WHAT IS BEING ASKED:
Word for word, copy out the data below, omitting pictures.

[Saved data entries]
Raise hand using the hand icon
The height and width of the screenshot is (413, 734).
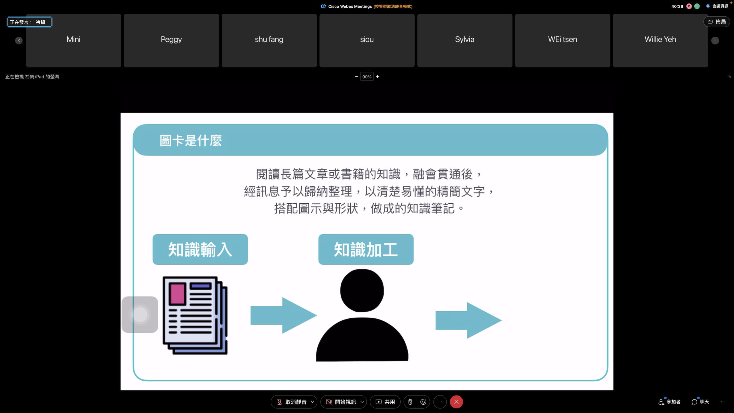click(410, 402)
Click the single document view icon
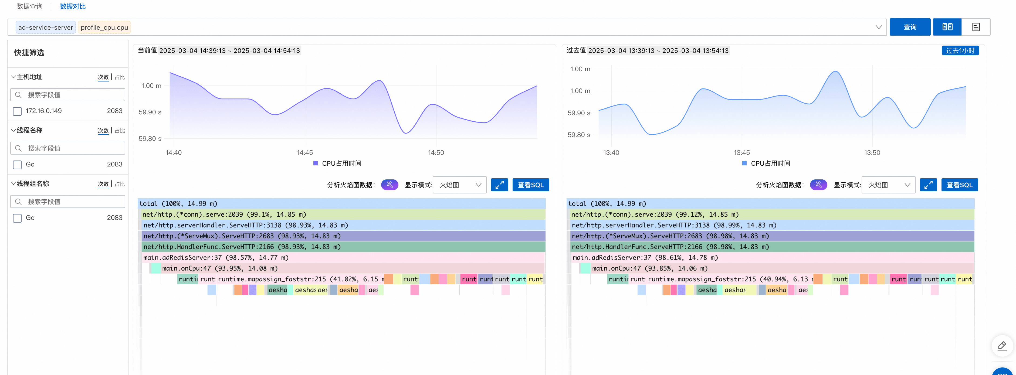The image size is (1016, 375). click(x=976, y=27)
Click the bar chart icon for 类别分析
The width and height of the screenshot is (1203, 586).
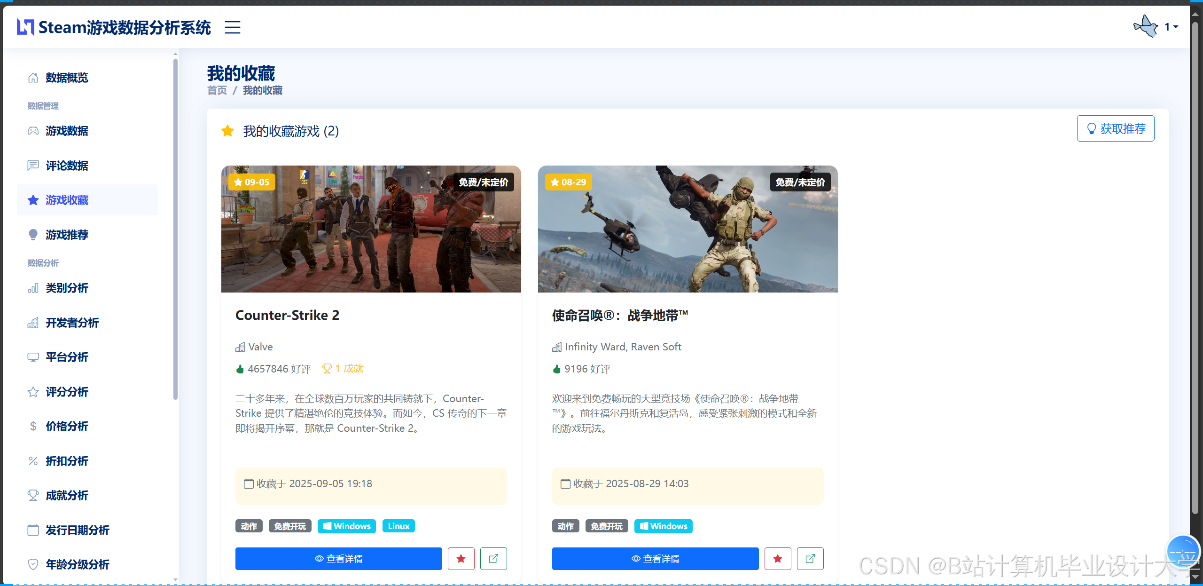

TASK ANSWER:
Raise hand using the hand icon
The height and width of the screenshot is (413, 734).
click(410, 402)
Click the single document view icon
The image size is (1016, 375). click(x=976, y=27)
Click the bar chart icon for 类别分析
The width and height of the screenshot is (1203, 586).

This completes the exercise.